### PROVIDED ENTRIES
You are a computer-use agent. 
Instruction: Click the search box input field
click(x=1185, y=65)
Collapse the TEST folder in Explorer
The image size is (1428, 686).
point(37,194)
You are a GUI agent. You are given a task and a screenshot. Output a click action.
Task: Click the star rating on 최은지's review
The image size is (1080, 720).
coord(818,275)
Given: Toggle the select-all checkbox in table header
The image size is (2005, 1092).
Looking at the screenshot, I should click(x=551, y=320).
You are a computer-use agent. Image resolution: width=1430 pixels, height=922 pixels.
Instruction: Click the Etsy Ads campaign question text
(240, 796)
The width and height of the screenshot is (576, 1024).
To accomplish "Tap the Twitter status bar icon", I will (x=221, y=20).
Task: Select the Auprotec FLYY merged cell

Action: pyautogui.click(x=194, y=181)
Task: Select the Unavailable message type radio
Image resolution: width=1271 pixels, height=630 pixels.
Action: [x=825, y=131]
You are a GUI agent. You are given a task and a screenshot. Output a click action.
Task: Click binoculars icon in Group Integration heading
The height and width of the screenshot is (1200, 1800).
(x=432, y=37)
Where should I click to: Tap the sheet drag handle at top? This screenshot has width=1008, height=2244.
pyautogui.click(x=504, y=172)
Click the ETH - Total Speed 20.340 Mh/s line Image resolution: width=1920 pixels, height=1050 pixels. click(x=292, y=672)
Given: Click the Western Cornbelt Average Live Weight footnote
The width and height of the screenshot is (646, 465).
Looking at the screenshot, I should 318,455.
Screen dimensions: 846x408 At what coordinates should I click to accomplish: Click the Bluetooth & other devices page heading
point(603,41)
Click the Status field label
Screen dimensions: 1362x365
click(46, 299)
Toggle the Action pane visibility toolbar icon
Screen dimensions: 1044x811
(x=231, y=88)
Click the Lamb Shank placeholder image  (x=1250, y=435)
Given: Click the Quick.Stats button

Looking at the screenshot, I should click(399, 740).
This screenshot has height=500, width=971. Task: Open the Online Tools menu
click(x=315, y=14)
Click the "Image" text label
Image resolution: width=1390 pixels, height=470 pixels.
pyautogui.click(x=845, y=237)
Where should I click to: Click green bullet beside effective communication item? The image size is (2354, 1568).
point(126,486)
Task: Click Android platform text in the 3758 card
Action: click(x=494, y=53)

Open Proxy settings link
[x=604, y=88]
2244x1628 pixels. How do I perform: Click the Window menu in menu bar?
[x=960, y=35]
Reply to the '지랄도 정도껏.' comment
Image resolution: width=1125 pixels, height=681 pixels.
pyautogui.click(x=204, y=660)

### CHALLENGE
Put the lines of the records, starting at the line that contains "The width and height of the screenshot is (576, 1024)." and ending at the line that contains "Action: [x=825, y=131]", into a Markdown table with the columns Row and Content. Give each line a row number and omit blank lines.

### COMPLETE OUTPUT
| Row | Content |
|---|---|
| 1 | The width and height of the screenshot is (576, 1024). |
| 2 | To accomplish "Tap the Twitter status bar icon", I will (x=221, y=20). |
| 3 | Task: Select the Auprotec FLYY merged cell |
| 4 | Action: pyautogui.click(x=194, y=181) |
| 5 | Task: Select the Unavailable message type radio |
| 6 | Image resolution: width=1271 pixels, height=630 pixels. |
| 7 | Action: [x=825, y=131] |